Extrait source
□ □ □ □ □ □ □
Péréfixe confirme enfin, en des termes similaires à ceux de Palma-Cayet, le nom des parrains et marraines : « Ses Parrains furent Henry le Second, Roy de France (« le Roi Très-Chrétien Henry II » pour Palma-Cayet), et Henry d'Albret, Roy de Navarre, qui lui donnèrent leur nom ; et la Marraine fut Madame Claude de France, qui fut depuis Duchesse de Lorraine » (« pour la grande amitié qui était entre elle et la princesse Jeanne », précise Palma-Cayet). Il relève également que deux de ces illustres personnages, le roi français et sa fille, la princesse Claude, qu'il avait eue de Catherine de Médicis, étaient absents, retenus à la lointaine cour de France, puisqu'il est précisé que « Jacques de Foix, pour lors Evêque de Lescar, et depuis Cardinal, le tint sur les fonts au nom du Roy Très Chrétien, et Madame d'Andouins, au nom de Madame Claude de France » (« la comtesse d'Andouyns servit de marrine pour madame Claude », avait dit Palma-Cayet). Outre le respect de la hiérarchie nobiliaire du royaume, puisque l'évêque de Lescar est le premier ecclésiastique, premier personnage du Premier Ordre, le Clergé, et la comtesse, l'épouse du premier baron de Béarn, celui qui siège avant tout autre noble aux Etats, on reste donc en famille, puisque Jacques de Foix est aussi le fils de Corbeyran de Foix, baron de Rabat, lui-même fils du célèbre Corbeyran, vicomte de Couserans, précepteur et éminence grise de Gaston Fébus, et que Marguerite de Cauna, est l'arrière-petite-fille d'Isabel de Béarn, elle-même fille naturelle de Jean Ier de Foix, vicomte de Béarn.
C'est par une sorte de confusion que François Bayrou dans son Henry IV, et plusieurs autres, assimilent à ce baptême la cérémonie qui eut lieu trois mois après la naissance, dans la grande salle du trône au premier étage du château, en donnant pour parrain à l'enfant royal le cardinal de Vendôme, Charles de Bourbon, frère d'Antoine, et pour marraine Isabeau d'Albret, dame de Rohan, sœur d'Henri d'Albret. Cette cérémonie officielle de représentation, très postérieure, en mars, correspond plutôt à une officialisation à la fois formelle et festive d'ordre dynastique et représentatif en présence de tous les vassaux béarnais et du peuple amassé aux portes du château.
□ □ □ □ □ □ □
À faire
[A] Dans l'extrait source, quels sont les parrains et la marraine nommés dans la citation de Péréfixe ?
[B] Résumez en deux phrases au plus le paragraphe de l'extrait source qui commence par « C'est par une sorte de confusion », en gardant ses faits principaux.
Les lignes qui suivent ne sont pas nécessaires pour ce travail.

Données extraites
□ □ □ □ □ □ □
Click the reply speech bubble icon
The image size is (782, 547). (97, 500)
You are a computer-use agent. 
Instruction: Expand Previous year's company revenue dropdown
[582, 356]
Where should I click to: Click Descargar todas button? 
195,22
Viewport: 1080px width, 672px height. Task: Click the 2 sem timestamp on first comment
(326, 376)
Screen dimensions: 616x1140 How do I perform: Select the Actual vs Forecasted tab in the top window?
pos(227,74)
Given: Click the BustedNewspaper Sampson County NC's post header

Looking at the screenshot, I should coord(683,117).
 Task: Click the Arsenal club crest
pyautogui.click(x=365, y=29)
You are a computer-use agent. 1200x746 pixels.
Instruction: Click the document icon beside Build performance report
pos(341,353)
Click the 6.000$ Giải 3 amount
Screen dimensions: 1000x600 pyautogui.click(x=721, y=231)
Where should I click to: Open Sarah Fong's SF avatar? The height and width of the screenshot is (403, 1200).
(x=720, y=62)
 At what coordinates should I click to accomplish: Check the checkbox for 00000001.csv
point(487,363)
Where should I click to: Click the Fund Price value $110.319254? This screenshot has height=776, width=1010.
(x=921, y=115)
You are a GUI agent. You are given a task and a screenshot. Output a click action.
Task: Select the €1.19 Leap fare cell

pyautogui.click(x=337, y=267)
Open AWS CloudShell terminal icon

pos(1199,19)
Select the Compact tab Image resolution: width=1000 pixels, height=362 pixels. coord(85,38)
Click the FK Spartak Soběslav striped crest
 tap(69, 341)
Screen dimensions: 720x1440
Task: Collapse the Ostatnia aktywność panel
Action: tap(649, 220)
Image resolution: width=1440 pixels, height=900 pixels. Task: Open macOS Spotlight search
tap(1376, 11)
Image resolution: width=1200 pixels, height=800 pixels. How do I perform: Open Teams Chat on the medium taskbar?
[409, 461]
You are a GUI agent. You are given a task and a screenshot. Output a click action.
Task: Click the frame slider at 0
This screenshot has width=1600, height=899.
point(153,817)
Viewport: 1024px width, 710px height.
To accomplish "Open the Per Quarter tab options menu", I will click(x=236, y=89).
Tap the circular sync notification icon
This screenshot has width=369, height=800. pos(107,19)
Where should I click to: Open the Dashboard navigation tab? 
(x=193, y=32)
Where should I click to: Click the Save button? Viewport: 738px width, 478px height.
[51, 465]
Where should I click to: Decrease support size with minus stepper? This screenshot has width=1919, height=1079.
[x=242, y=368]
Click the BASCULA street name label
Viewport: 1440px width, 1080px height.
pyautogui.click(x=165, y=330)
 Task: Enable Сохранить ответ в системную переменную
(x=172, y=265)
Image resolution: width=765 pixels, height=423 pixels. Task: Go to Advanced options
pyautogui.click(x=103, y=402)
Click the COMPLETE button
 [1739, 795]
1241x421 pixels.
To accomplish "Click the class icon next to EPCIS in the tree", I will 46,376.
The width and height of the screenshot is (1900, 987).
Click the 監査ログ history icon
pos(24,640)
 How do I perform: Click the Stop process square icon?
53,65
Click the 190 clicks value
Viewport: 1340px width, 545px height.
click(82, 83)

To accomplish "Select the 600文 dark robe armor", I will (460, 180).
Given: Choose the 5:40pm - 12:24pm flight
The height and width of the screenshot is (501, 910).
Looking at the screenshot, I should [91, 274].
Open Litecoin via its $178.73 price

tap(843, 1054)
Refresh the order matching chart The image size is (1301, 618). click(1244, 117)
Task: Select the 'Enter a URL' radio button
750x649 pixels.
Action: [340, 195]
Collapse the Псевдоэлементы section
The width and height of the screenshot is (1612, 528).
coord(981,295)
□ □ □ □ □ □ □
Corrigé
[A] Henry le Second, roi de France ; Henry d'Albret, roi de Navarre ; Madame Claude de France, plus tard duchesse de Lorraine.

[B] François Bayrou, dans son Henry IV, et d'autres auteurs confondent avec ce baptême une cérémonie tenue en mars, trois mois après la naissance, dans la grande salle du trône du château, où l'on donne pour parrain le cardinal de Vendôme, Charles de Bourbon, et pour marraine Isabeau d'Albret, dame de Rohan. Cette cérémonie bien plus tardive était plutôt une officialisation dynastique, à la fois formelle et festive, devant les vassaux béarnais et le peuple massé aux portes du château.